4. The court would allow twenty per cent of the value of the bark and her cargo as salvage, less $3,500, deducted on account of such mistake.

5. The court would allow to the owners of the brig the expenses incurred in performing the salvage, and one-half the remainder, by reason of the increased hazard to their vessel in consequence of the disabling of the master.

6. The master was also entitled to a liberal portion by reason of his injuries, and the mate's share must be diminished in consequence of his mistake.

This was a libel filed on behalf of the owners, master, and crew of the brig Sallie Brown, to recover salvage for services rendered to the bark.

Scudder & Carter and D. D. Lord, for libellants.

Owen, Gray & Owen, for claimants.

BENEDICT, District Judge. The facts in this case, which can hardly be said to be in dispute, disclose a clear case of meritorious services rendered to a vessel disabled at sea by the loss of her rudder, consisting of lying by her, and from time to time towing her, for the space of six days.
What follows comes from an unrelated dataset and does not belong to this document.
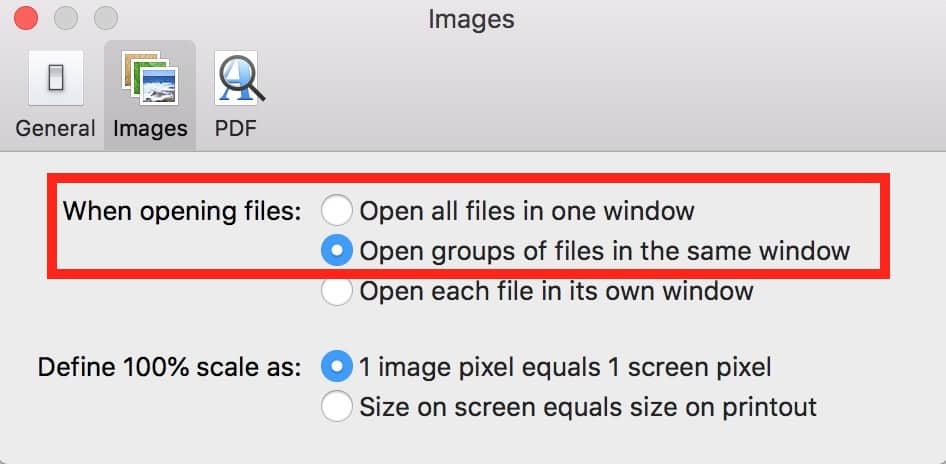
Task: Select the PDF tab label
Action: (236, 129)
It is quite evident that it was, in a great degree, owing to the salvors that the bark was not abandoned at sea, and their efforts resulted in the safe arrival of the bark at her port of destination. The only circumstance at all detracting from the merit of the salvors is, that after Absecom was made, and when the wind was fair, and both vessels might well have proceeded to New York, the bark was directed to cast off the hawser and come to anchor, which she did, and was thus compelled to pass a night in a position of some danger from passing vessels, and when, in case of a blow, she might have gone ashore. This circumstance was claimed to amount to an abandonment of the bark by the salvors, and it was insisted that all claim to salvage was forfeited thereby.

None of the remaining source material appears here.